What I unexpectedly learned from those and other experiences with the form was that, by itself, a work of flash fiction can only achieve a single effect—a laugh, a smile, a sigh, a moment of dread, a sinking of the heart. But with a series of flash fictions, where characters can recur and interact with one another, the collective totality can aspire to the status of literature.

Literature is where my heart abides. I aspired.

Third Movement

I was born in 1950, which pretty much disqualifies me from commenting on today’s concerns with gender and gender fluidity, much less making any serious contribution to the ongoing conversation.

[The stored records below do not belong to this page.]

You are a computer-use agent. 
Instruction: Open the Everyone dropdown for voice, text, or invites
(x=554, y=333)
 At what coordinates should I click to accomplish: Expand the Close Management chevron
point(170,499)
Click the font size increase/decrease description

It was hard enough—I look back on this with astonishment, but it was true—to understand what the feminists were saying back in the ’70s.

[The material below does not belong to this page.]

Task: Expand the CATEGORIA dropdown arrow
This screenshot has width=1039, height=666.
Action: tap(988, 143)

It’s also hard to admit that one can learn from those a generation younger than oneself. It goes against the biases of a brain shaped by all those Neolithic ages of tribal lore being passed down from parent to child in cultures that seemed never to change. But one can make an honest attempt.

So I did.

I make no claim of success.

Fourth Movement

Claude Debussy used poems and excerpts from poems as structures for his songs, much as sculptors build armatures for the clay figures that will be used to cast their bronzes. The resulting songs soar. But they do not replace or in any way alter the originals. They are new things built upon the pattern of the old.

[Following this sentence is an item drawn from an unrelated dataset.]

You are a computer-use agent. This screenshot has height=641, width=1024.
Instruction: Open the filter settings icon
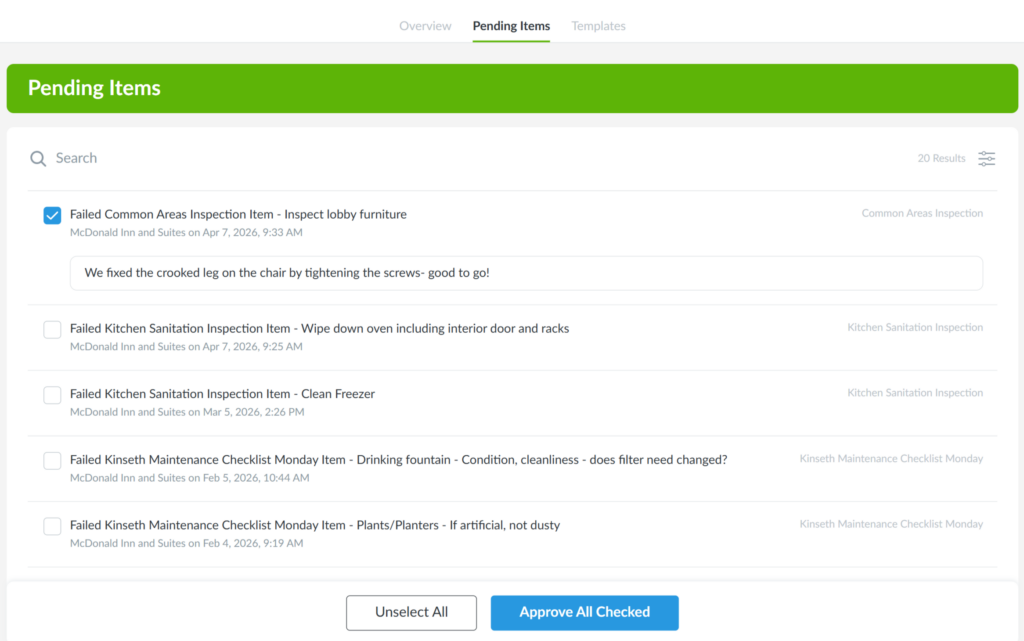(x=986, y=159)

In much the same manner, I used the words of the poems and the spirit of the music to create my own linked stories.

I no more pretend that my stories are an improvement upon Debussy than he would have said his music was an improvement upon the poems. They are all different, if related, things.

As Chairman Mao once said, in a different context, let a thousand flowers bloom.

Fifth Movement

I heard these songs in what was once the ballroom of a rich man’s mansion, just off of Rittenhouse Square. The ceiling was high, with friezes featuring scenes from Shakespeare. My wife and I were there as guests of an old, old friend, Tom Purdom.

Tom sold his first two science fiction stories in 1957, and he’s still writing today. For pleasure, chiefly, he reviews classical music in Philadelphia, where the opportunities to hear world-class performances are frequent.

Tom Purdom is one of the most modest men I know. I wish he were less so. I wish all the world knew just how good a writer he is. I wish he had ten times his current fame, which would still only be a tenth of what he deserves.

I dedicate this essay to him.

Coda

I wrote “Eighteen Songs” during the recital (and revised it the following day) as a series of very short stories, or perhaps in this case vignettes is the correct term, that gradually reveal a larger story. The recital included three or four more songs whose flash fictions I had to discard because they did not fit in well with the resulting whole. It gives away nothing to say that at the conclusion of the story, I abandoned fictionalization and left the concluding poem by Paul Bourget untouched. This I did so that it could speak for him, so that it could speak for itself, and so that it could speak for my story and all that went into it.

But also because it said everything I would have said, had I only the words.


Michael Swanwick says, “There’s actually an interesting story behind the Debussy stories. Tom Purdom will tell you that I wrote them during a recital at the Academy of Vocal Arts, here in Philadelphia, and that’s true as far as it goes. What he doesn’t know is that during the reception afterward, I slipped away to fin de siècle Paris to get some period detail (you’ll recall that I will acquire the ability to travel in time a few years from now) and, well, to make a long story short, I lost my manuscript. Debussy found it and was inspired by it to write the songs that inspired the stories. Claude and I had a long argument when I went back to retrieve the manuscript over who owed whom royalties for the other’s work. We shall never, I fear, see eye to eye on this one.” Michael recently “had the strange experience of teaching writing classes in Beijing and Reykjavik all within one month. Truly, it’s a global world anymore.”